Deletion of a hybrid NRPS-T1PKS biosynthetic gene cluster via Latour gene knockout system in Saccharopolyspora pogona and its effect on butenyl-spinosyn biosynthesis and growth development

Using the Latour system, a hybrid NRPS‐T1PKS cluster (˜20 kb) which was responsible for phthoxazolin biosynthesis was efficiently deleted in S. pogona. A TetR family transcriptional regulatory gene that could regulate the butenyl‐spinosyn biosynthesis has been identified from the phthoxazolin biosynthetic gene cluster.

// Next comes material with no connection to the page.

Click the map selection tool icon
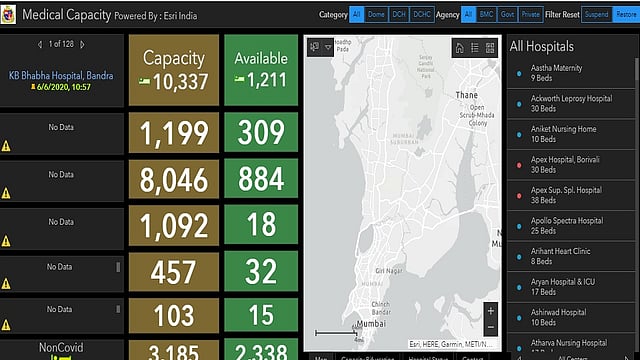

Summary Butenyl‐spinosyn, a promising biopesticide produced by Saccharopolyspora pogona, exhibits stronger insecticidal activity and a broader pesticidal spectrum. However, its titre in the wild‐type S. pogona strain is too low to meet the industrial production requirements. Deletion of non‐target natural product biosynthetic gene clusters resident in the genome of S. pogona could reduce the consumption of synthetic precursors, thereby promoting the biosynthesis of butenyl‐spinosyn. However, it has always been a challenge for scientists to genetically engineer S. pogona. In this study, the Latour gene knockout system (linear DNA fragment recombineering system) was established in S. pogona. Using the Latour system, a hybrid NRPS‐T1PKS cluster (˜20 kb) which was responsible for phthoxazolin biosynthesis was efficiently deleted in S. pogona. The resultant mutant S. pogona‐Δura4‐Δc14 exhibited an extended logarithmic phase, increased biomass and a lower glucose consumption rate. Importantly, the production of butenyl‐spinosyn in S. pogona‐Δura4‐Δc14 was increased by 4.72‐fold compared with that in the wild‐type strain. qRT‐PCR analysis revealed that phthoxazolin biosynthetic gene cluster deletion could promote the expression of the butenyl‐spinosyn biosynthetic gene cluster. Furthermore, a TetR family transcriptional regulatory gene that could regulate the butenyl‐spinosyn biosynthesis has been identified from the phthoxazolin biosynthetic gene cluster. Because dozens of natural product biosynthetic gene clusters exist in the genome of S. pogona, the strategy reported here will be used to further promote the production of butenyl‐spinosyn by deleting other secondary metabolite synthetic gene clusters.